• _Dataset entries_:
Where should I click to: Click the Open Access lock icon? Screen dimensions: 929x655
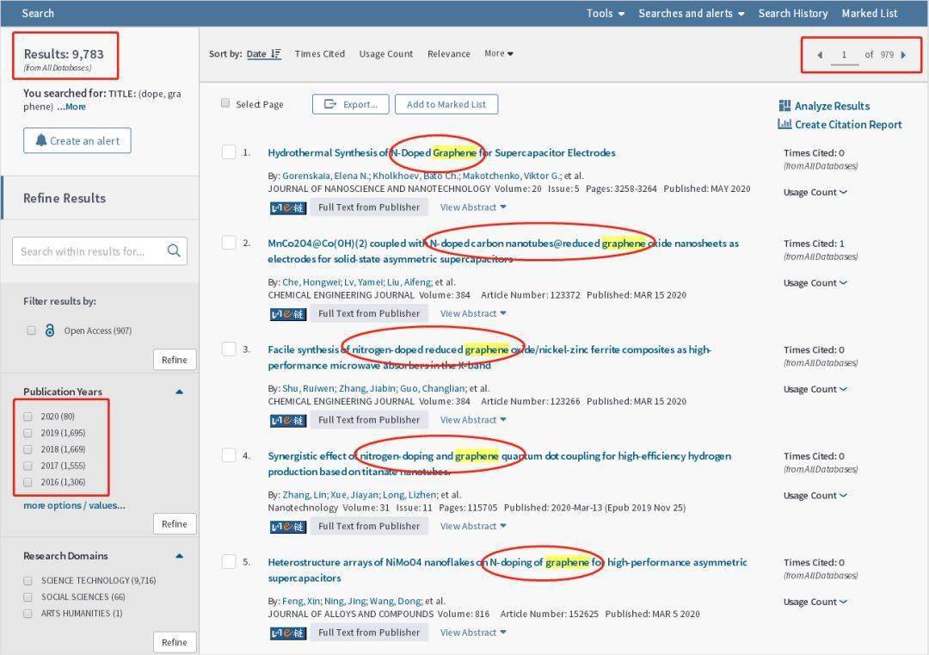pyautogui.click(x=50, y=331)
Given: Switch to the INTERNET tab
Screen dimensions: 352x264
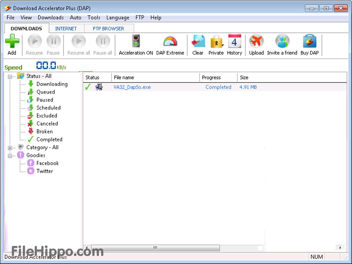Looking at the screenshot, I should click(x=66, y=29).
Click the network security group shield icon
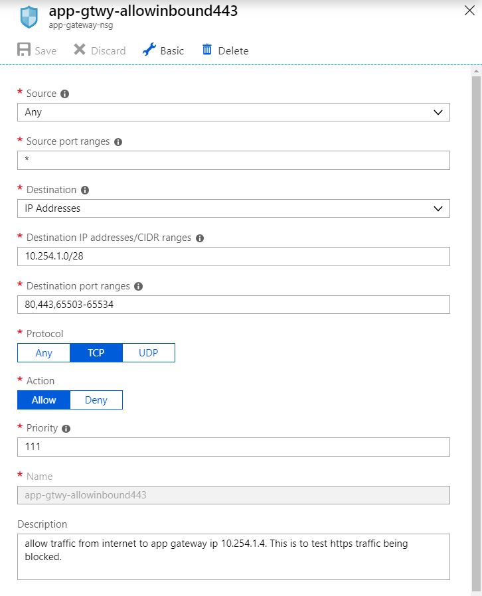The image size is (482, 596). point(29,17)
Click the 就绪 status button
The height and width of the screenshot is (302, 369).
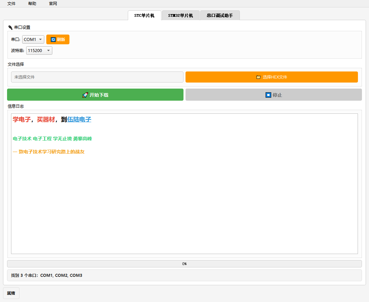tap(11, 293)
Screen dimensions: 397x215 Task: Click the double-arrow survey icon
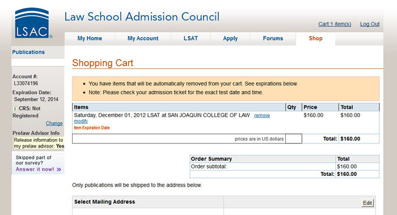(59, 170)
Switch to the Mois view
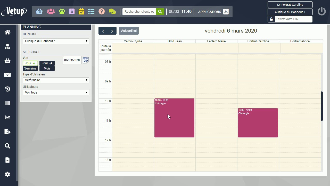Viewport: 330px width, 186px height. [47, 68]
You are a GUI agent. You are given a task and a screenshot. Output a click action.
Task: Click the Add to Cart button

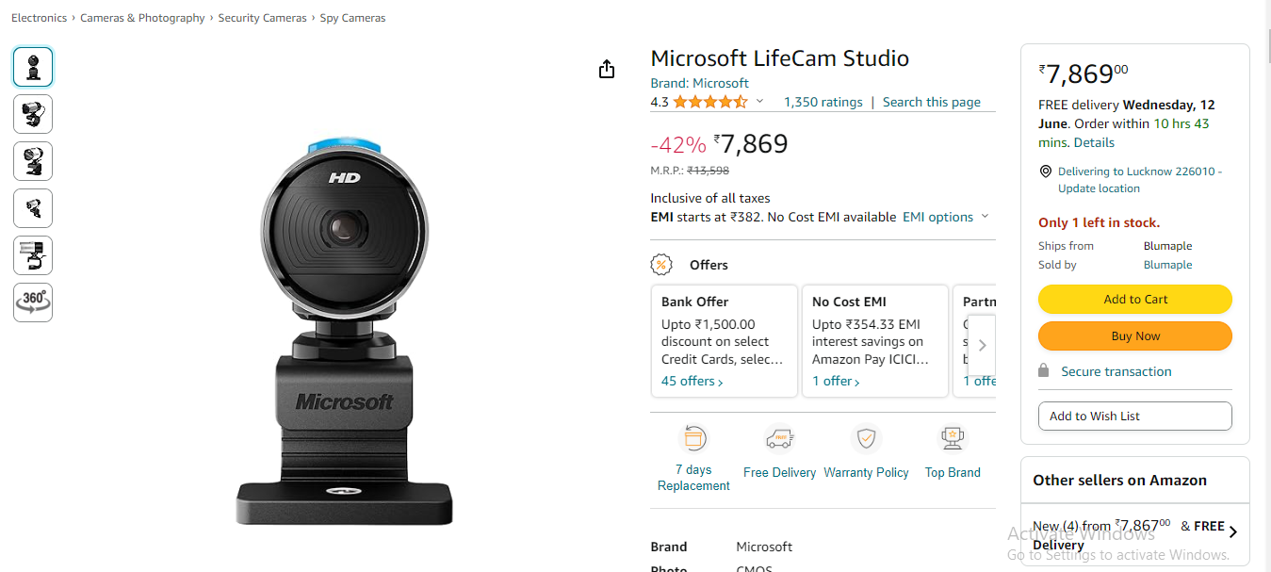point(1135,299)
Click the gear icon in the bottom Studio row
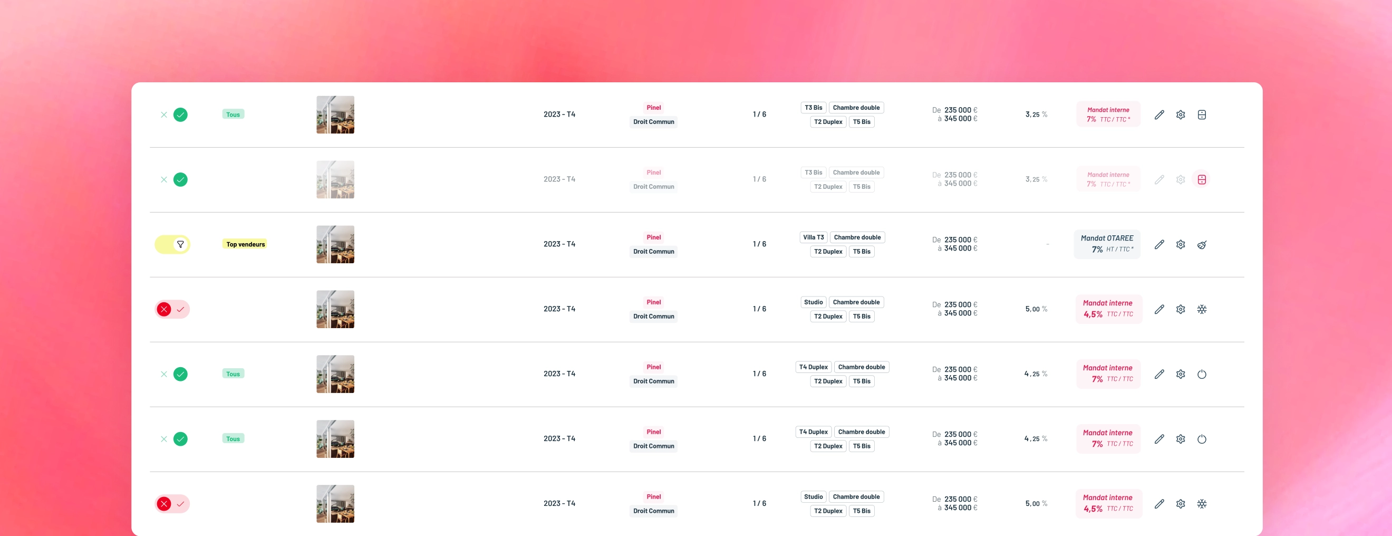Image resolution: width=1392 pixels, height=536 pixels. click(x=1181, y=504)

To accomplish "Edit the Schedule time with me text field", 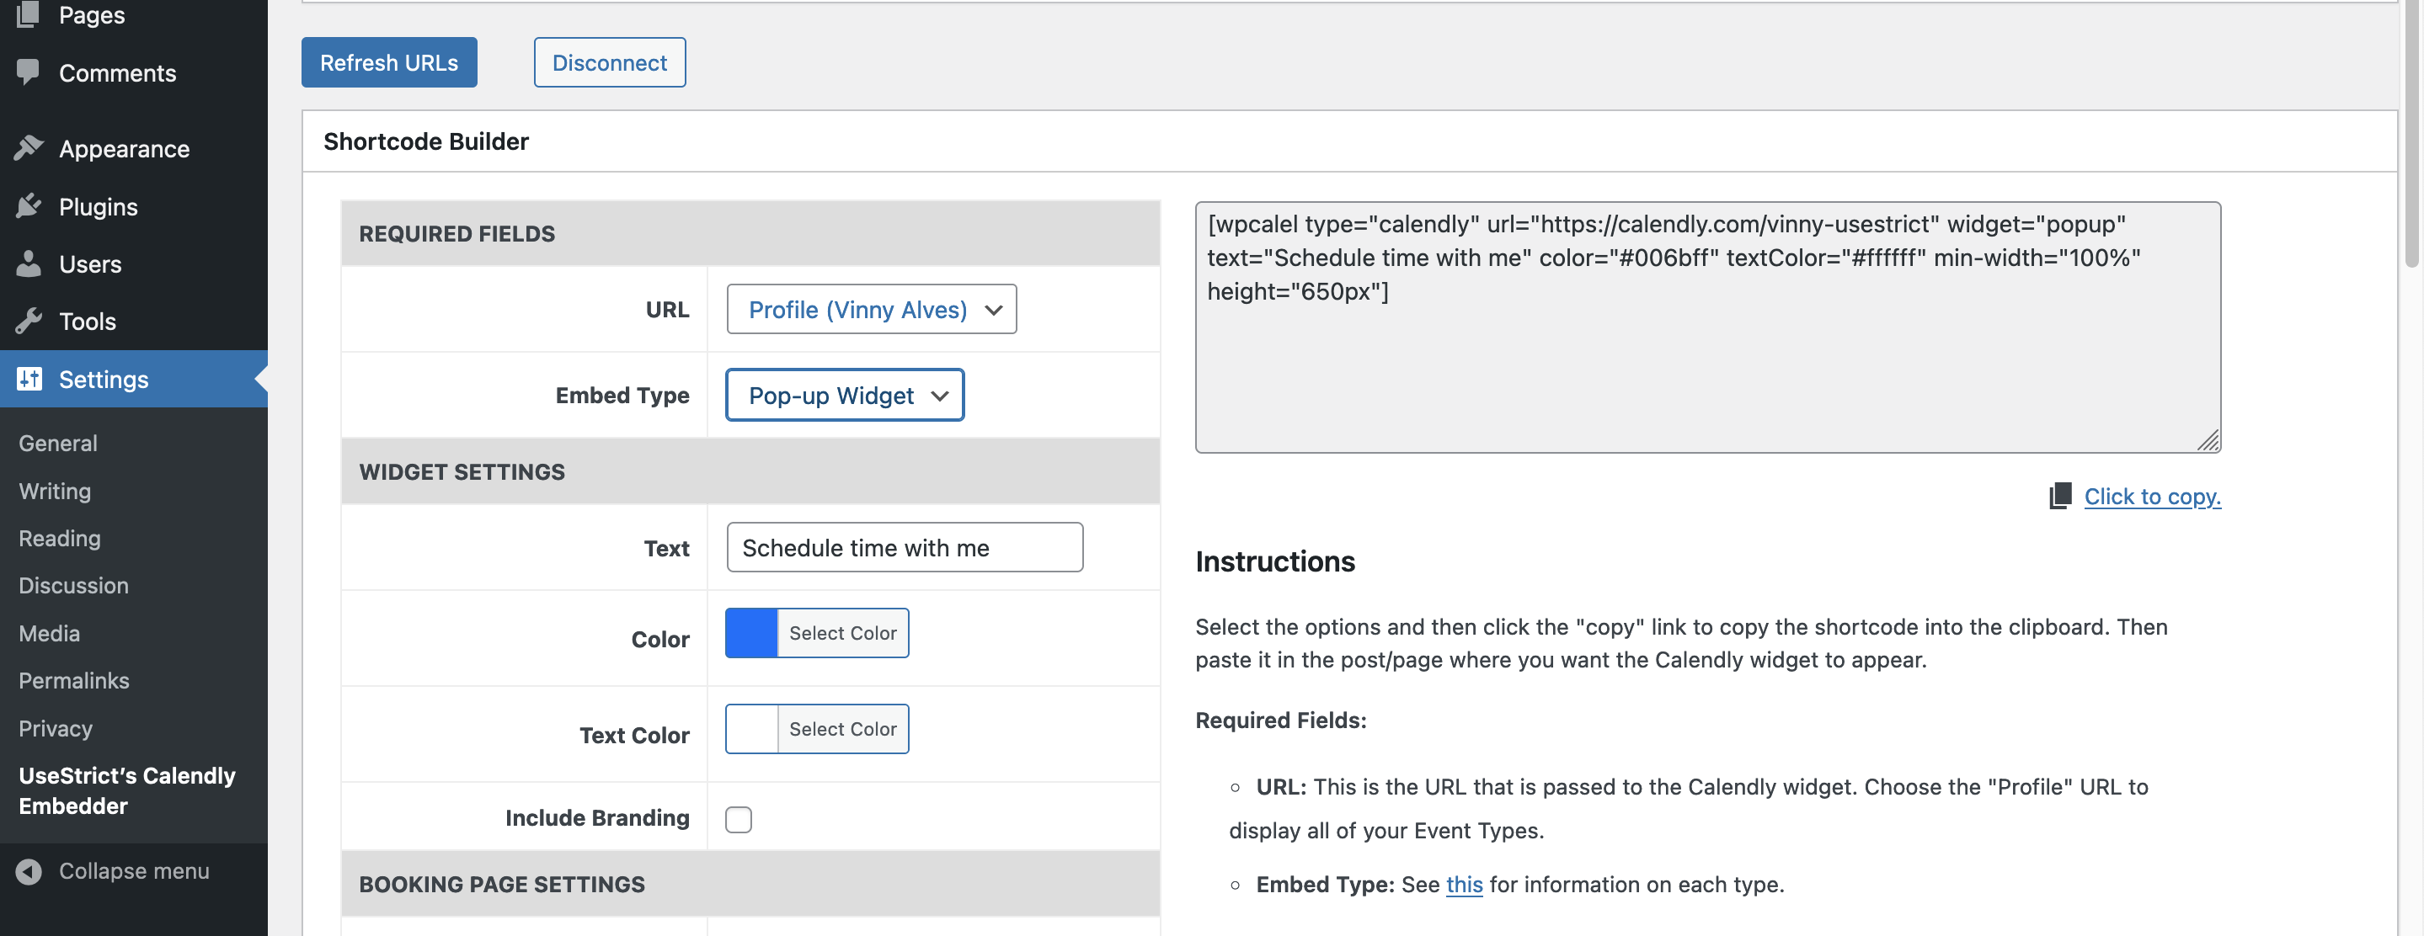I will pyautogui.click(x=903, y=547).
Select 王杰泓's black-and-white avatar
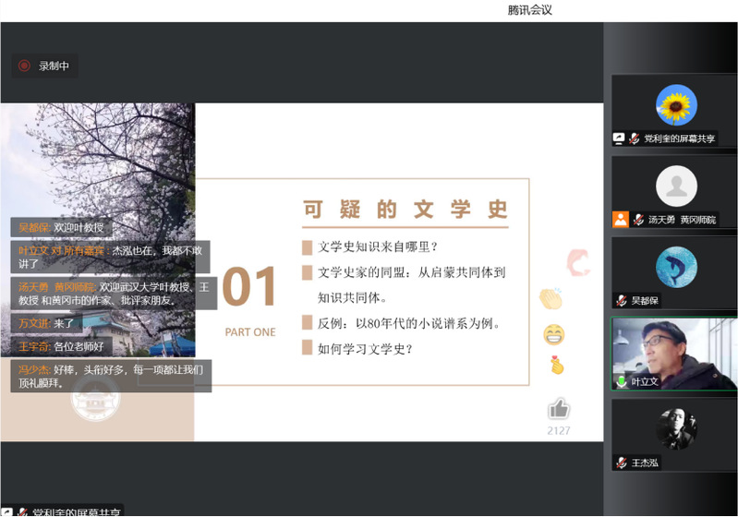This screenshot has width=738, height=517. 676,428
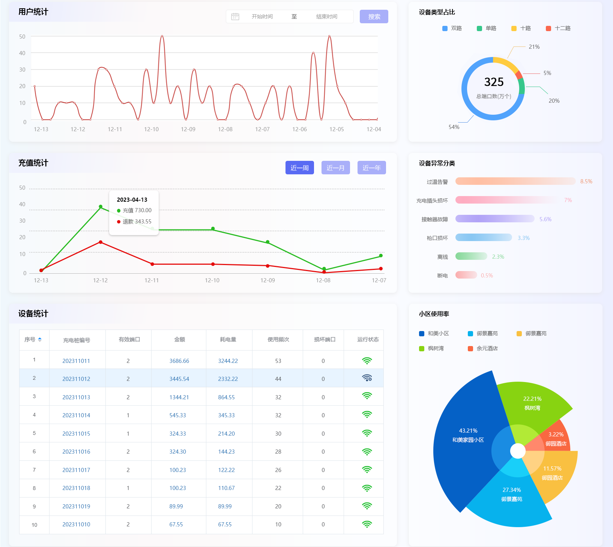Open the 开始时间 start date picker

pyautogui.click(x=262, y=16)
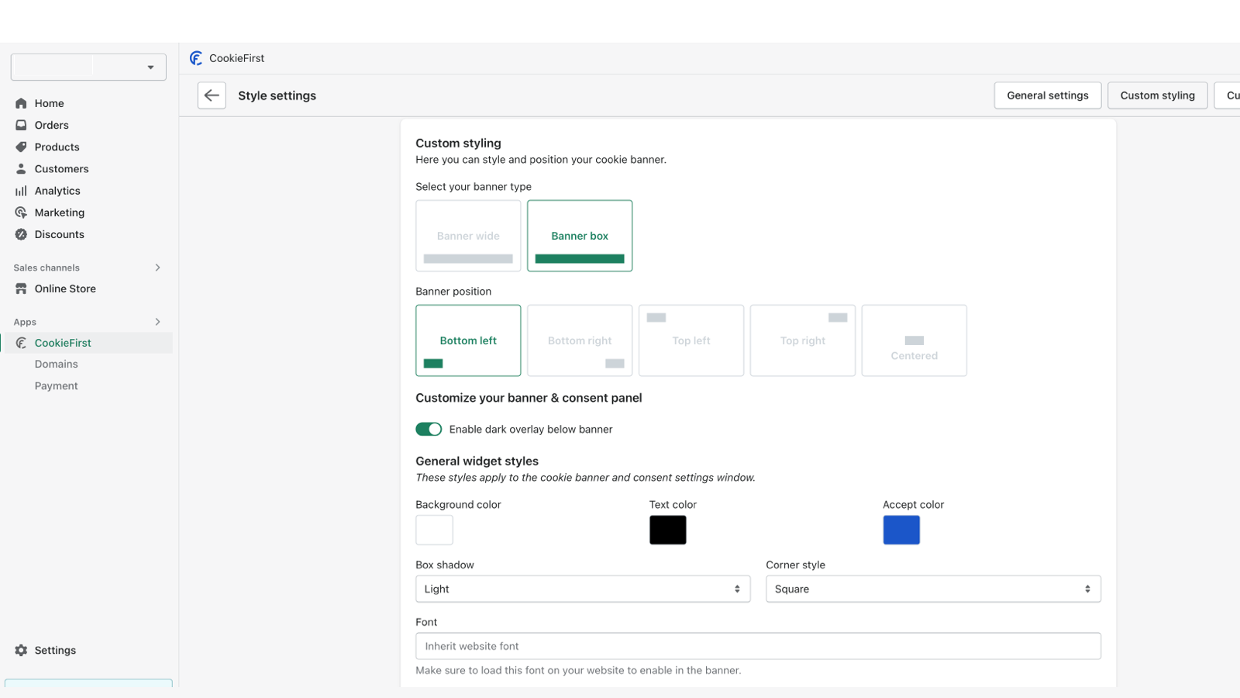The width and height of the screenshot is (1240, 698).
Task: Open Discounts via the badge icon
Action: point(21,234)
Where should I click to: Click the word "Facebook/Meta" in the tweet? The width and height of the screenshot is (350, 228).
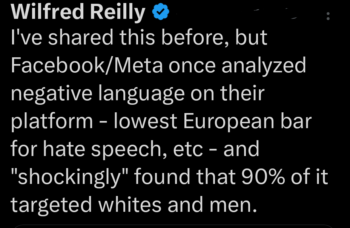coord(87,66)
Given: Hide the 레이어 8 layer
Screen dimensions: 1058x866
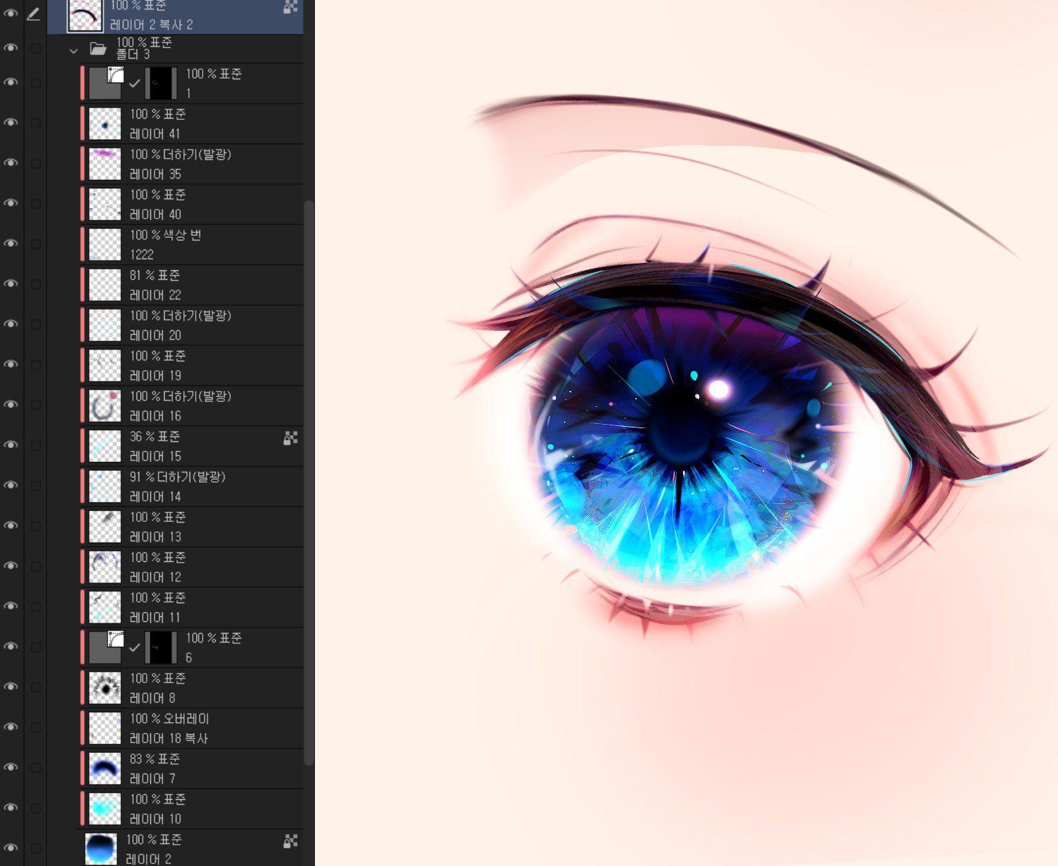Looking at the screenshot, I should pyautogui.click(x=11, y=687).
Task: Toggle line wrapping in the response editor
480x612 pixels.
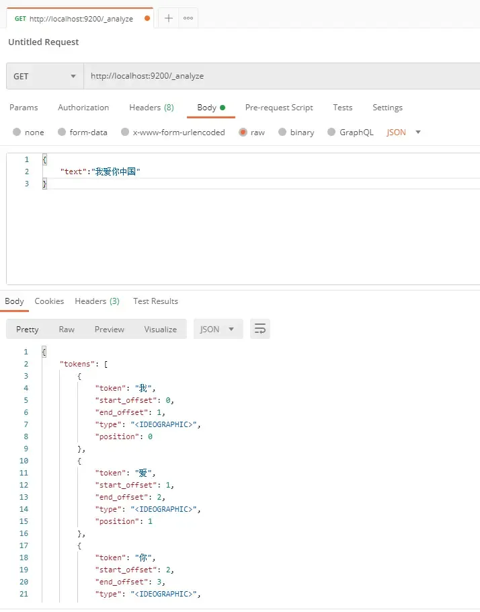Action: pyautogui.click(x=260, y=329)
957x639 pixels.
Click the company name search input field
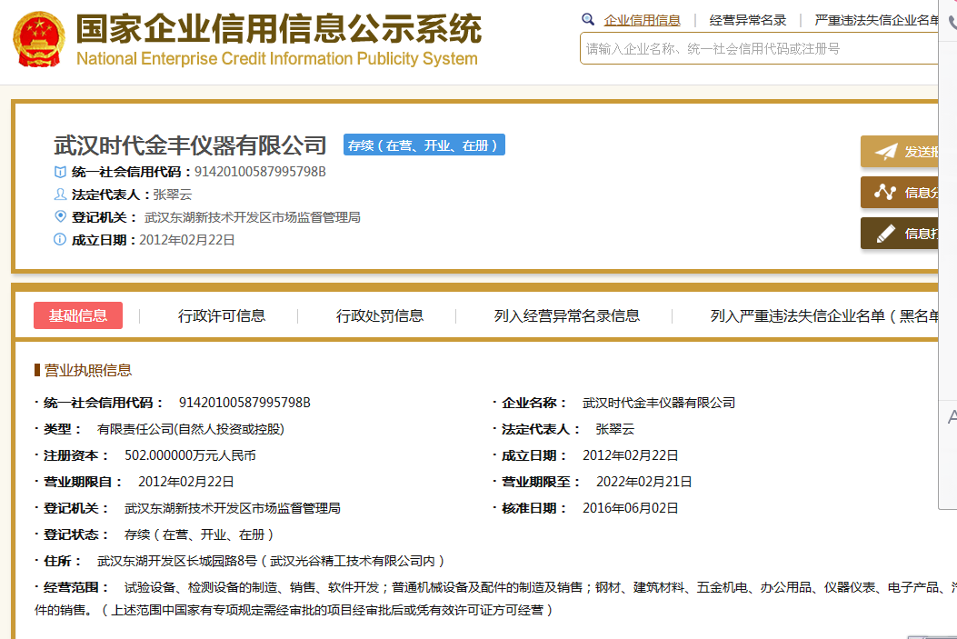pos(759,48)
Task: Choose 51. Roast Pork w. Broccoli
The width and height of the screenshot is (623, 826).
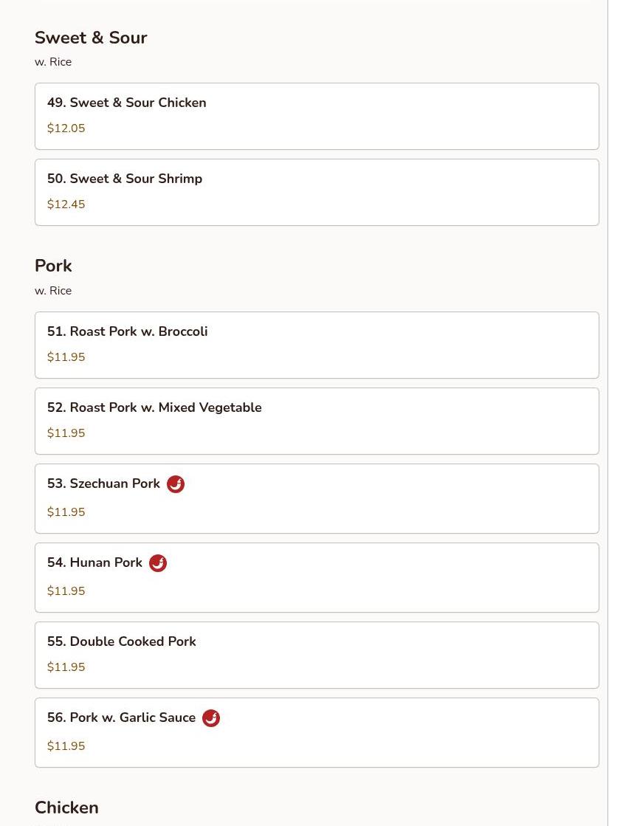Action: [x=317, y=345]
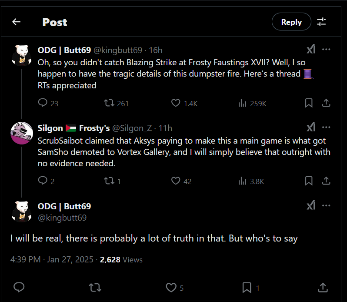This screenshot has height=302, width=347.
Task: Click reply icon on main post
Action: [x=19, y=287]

• _Action item_:
Output exactly the lines above, from the line with "Given: Hide the 레이어 8 layer" to the line with "Task: Choose 51. Roast Pork w. Broccoli", both included; skip the pictures.

• _Answer section_:
Given: Hide the 레이어 8 layer
Screen dimensions: 1058x866
Looking at the screenshot, I should pyautogui.click(x=11, y=687).
Task: Toggle line wrapping in the response editor
480x612 pixels.
Action: pyautogui.click(x=260, y=329)
957x639 pixels.
Click the company name search input field
pos(759,48)
Task: Choose 51. Roast Pork w. Broccoli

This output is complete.